Abstract
An in vitro intestinal tissue model was developed for the investigation of bacterial association in the pig small intestine under different dietary regimes. In preliminary experiments, jejunal and ileal tissue was taken from Danish Landrace pigs fed standard diet and inoculated with either Salmonella or nonpathogenic Escherichia coli strains. Higher numbers of salmonellae associated with the ileal tissues, but the numbers did not reach significance. Hence, jejunal sections were inoculated with nonpathogenic E. coli and ileal sections were inoculated with salmonellae in the presence of mannose or commercial nondigestible oligosaccharides (NDO) at 2.5%. There was a significant decrease in E. coli associated with the jejunum in the presence of mannose (P < 0.05). Furthermore, in pigs fed a diet supplemented with commercial NDO at 4% there was a significant reduction in the numbers of E. coli in jejunal organ cultures of pigs fed the FOS diet (P < 0.05). There was a reduction, though not a significant one, in the association of Salmonella sp. to the ileal sections of pigs fed the commercial FOS diet. The feeding of commercial GOS or its addition to organ cultures did not affect E. coli or Salmonella numbers.
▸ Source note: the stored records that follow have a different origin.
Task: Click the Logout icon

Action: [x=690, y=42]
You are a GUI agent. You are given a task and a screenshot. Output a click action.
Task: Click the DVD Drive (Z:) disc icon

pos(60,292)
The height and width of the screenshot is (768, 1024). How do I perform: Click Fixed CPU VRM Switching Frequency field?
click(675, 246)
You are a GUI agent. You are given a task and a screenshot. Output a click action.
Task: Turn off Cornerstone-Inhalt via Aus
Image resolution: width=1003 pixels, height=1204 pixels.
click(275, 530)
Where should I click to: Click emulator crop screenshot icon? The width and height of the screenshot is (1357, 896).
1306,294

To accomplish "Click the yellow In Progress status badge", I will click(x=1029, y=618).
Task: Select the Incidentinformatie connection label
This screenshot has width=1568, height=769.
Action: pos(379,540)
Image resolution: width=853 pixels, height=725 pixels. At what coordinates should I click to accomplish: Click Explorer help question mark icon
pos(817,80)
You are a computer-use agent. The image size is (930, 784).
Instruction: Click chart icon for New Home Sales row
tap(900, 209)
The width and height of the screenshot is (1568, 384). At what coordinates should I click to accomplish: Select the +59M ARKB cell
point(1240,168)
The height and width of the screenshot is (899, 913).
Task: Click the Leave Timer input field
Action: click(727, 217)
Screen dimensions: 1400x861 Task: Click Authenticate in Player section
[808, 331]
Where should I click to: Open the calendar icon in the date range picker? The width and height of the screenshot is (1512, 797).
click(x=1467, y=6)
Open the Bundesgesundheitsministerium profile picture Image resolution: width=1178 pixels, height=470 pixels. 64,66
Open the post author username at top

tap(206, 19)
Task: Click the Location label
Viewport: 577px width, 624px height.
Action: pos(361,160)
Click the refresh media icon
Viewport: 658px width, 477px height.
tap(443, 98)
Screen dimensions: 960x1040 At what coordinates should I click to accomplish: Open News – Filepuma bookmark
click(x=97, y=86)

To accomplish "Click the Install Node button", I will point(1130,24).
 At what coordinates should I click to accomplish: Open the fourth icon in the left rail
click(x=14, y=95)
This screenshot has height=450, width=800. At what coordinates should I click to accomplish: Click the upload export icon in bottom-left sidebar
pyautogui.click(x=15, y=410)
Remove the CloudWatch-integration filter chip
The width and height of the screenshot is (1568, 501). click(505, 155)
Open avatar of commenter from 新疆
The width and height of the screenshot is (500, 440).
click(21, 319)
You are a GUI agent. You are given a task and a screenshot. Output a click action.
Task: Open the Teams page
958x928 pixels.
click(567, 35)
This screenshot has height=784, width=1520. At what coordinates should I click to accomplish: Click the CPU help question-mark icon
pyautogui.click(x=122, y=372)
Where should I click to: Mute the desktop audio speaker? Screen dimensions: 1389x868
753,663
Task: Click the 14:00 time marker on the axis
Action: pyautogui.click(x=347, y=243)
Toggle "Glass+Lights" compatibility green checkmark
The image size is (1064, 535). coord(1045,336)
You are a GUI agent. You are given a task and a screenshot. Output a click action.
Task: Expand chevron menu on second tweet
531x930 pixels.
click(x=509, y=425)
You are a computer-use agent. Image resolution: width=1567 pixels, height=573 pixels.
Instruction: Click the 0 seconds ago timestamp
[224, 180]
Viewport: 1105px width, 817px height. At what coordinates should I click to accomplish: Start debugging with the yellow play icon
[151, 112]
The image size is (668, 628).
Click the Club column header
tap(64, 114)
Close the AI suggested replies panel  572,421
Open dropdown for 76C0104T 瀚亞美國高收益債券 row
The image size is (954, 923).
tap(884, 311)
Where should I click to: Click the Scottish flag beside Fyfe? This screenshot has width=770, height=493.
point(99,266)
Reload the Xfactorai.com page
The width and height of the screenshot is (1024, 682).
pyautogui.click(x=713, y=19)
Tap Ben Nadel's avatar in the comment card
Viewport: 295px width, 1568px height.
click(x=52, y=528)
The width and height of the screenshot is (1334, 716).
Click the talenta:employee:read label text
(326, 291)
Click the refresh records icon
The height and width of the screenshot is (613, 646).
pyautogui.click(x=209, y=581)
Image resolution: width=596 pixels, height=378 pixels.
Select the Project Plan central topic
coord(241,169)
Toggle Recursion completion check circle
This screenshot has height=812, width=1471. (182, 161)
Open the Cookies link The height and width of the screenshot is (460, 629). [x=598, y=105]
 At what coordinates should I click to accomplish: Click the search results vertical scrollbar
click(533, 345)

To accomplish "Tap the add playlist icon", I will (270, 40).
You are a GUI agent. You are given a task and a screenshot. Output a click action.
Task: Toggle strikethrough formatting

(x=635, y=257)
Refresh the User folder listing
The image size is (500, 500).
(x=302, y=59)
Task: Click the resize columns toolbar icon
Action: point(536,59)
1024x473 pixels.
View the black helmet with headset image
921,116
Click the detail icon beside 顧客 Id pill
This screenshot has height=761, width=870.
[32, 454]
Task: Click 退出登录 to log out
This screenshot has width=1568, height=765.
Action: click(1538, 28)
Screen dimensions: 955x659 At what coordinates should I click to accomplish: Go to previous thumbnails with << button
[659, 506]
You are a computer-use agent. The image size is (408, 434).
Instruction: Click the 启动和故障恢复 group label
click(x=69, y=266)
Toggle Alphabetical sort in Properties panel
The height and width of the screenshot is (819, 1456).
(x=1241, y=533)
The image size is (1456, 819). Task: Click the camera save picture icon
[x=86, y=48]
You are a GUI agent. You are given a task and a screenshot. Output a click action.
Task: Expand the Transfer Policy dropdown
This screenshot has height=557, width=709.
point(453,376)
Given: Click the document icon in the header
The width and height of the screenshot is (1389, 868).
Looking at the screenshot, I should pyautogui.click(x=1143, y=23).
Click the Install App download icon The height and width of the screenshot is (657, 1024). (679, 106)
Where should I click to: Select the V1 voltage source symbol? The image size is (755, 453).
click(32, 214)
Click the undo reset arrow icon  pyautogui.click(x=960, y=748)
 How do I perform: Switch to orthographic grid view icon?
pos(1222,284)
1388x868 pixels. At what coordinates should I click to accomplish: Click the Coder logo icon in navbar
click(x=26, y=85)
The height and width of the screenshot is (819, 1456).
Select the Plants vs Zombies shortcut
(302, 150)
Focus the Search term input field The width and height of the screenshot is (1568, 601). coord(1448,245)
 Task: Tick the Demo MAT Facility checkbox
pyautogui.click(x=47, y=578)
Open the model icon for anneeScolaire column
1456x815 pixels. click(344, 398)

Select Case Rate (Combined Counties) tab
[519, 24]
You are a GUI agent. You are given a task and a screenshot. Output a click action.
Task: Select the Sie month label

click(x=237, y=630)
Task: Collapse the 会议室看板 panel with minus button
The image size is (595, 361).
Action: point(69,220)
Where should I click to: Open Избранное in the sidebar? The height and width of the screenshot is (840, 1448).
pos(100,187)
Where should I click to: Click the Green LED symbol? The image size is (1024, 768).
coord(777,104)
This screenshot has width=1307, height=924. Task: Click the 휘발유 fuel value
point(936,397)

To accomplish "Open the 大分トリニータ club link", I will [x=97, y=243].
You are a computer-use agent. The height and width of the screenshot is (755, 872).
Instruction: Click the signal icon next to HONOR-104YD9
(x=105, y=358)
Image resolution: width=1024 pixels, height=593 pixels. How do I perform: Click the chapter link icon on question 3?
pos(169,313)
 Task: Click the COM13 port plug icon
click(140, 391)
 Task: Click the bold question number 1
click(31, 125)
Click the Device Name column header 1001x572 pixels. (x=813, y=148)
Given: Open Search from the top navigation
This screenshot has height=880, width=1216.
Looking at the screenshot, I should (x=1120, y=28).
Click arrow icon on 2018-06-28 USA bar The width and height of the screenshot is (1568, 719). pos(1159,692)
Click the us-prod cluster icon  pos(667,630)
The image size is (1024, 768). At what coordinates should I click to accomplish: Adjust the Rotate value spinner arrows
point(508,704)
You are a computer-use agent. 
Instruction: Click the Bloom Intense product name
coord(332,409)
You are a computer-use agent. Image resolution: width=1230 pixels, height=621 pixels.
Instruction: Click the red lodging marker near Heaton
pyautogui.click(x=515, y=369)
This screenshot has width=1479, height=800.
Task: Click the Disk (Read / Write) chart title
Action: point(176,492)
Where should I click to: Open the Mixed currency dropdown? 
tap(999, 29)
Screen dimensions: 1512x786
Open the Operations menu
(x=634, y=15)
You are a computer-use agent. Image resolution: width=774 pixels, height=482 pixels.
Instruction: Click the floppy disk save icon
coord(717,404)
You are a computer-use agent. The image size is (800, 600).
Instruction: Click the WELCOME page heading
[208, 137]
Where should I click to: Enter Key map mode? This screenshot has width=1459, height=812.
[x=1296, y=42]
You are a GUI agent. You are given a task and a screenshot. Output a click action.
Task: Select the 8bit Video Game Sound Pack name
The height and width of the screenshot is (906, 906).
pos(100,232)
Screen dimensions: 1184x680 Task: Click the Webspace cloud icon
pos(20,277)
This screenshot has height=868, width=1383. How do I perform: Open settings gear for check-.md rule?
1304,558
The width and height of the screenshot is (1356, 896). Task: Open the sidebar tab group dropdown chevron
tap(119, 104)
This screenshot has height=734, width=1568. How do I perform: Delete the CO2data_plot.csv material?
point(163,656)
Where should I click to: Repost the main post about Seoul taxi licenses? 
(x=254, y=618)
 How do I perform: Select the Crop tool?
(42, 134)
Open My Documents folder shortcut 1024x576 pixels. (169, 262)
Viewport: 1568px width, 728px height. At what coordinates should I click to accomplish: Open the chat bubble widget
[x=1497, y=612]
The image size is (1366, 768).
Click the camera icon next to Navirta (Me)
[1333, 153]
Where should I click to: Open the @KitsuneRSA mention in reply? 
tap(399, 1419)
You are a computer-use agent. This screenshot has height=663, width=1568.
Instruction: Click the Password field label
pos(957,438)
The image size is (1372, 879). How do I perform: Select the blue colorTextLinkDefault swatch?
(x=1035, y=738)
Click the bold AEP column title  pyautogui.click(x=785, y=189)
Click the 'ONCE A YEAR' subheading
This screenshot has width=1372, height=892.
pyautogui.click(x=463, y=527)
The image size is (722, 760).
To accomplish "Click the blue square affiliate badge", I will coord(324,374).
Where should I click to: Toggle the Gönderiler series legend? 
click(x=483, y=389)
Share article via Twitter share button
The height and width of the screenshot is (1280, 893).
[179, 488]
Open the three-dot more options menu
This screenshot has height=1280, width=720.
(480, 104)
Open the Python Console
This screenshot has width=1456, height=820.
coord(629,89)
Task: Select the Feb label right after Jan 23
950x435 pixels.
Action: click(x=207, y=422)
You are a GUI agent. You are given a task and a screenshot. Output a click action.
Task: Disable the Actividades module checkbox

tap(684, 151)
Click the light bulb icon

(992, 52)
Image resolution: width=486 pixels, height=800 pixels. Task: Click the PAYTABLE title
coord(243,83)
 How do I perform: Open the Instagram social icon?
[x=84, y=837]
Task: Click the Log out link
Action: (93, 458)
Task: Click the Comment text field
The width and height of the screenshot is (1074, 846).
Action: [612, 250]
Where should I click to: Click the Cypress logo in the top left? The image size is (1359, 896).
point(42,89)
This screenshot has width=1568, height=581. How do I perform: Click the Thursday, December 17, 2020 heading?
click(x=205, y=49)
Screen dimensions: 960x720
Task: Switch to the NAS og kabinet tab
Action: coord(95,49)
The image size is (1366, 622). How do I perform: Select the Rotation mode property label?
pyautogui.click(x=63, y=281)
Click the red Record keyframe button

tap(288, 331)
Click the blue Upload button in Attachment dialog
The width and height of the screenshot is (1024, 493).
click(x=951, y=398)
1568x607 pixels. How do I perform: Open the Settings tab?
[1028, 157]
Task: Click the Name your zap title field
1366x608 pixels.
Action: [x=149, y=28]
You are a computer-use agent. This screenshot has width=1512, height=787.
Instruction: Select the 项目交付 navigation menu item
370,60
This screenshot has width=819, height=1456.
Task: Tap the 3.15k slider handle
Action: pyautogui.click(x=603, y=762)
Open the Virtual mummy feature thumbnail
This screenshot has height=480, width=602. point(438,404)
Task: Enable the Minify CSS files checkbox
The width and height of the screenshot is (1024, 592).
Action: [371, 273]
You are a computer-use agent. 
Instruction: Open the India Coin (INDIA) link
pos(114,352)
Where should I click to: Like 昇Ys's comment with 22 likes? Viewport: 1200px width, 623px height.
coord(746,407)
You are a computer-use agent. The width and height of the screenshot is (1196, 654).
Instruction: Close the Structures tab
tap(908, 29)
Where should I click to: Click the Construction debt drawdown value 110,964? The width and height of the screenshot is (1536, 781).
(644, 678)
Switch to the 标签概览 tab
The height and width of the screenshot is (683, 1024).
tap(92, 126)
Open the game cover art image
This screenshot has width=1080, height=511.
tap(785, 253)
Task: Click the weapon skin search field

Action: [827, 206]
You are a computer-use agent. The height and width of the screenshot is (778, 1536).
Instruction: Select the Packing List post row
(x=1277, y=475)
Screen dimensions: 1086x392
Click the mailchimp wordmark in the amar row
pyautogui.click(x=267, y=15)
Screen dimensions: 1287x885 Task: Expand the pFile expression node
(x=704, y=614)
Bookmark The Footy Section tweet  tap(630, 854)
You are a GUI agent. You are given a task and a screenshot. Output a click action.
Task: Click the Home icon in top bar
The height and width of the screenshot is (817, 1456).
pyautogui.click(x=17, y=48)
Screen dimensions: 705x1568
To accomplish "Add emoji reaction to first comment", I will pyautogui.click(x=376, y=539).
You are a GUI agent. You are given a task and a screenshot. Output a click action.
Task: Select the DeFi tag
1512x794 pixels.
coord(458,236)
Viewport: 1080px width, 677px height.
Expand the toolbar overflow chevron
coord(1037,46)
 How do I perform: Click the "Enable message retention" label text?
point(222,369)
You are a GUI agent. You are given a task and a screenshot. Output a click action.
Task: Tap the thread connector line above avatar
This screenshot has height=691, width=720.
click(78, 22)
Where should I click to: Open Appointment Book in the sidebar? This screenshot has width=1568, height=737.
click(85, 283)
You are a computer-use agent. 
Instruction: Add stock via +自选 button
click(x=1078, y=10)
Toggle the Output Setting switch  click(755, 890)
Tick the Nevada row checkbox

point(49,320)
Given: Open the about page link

With the rise in antibiotic resistance and the subsequent removal of antibiotics from pig feed there is a need to identify alternatives which can reduce incidence of Salmonella enterica and pathogenic Escherichia coli in pig herds. However, appropriate models are needed. In the case of the pig, the problem is exacerbated by the lack of epithelial cell lines, their inadequacy in situations where feed constituents can induce a plethora of effects on the gastrointestinal tract, and the difficulties in maintaining mucosal integrity in organ culture models (4). In vivo loop models are available (4), but it is not always feasible to carry out combined feed and infections trials. Hence, for the study of complex bacterium diet-host interactions in the compartmentalized gut, we describe a simple intestine organ culture model. Tissue can be taken from pigs fed alternative diets and challenged with different bacterial species, and their effects on bacterial association can be measured. In the present study we looked at the effects of feeding a commercially available FOS and GOS on nonpathogenic E. coli and Salmonella in the jejunum and ileum intestinal segments of pigs.
It has been proposed that nondigestible oligosaccharides (NDO) can be utilized preferentially by lactobacilli and bifidobacterial species (12). This leads to the production of lactic acid and an increase in short-chain fatty acid (SCFA) production, resulting in a lower pH in the large intestine and may prevent the establishment of Salmonella (11). However, FOS and GOS could also affect Salmonella and E. coli in the small intestine in a number of ways, directly by the inhibition of bacterial binding sites or indirectly by altering the morphology of the small intestinal epithelium punctuated by SCFA production (9).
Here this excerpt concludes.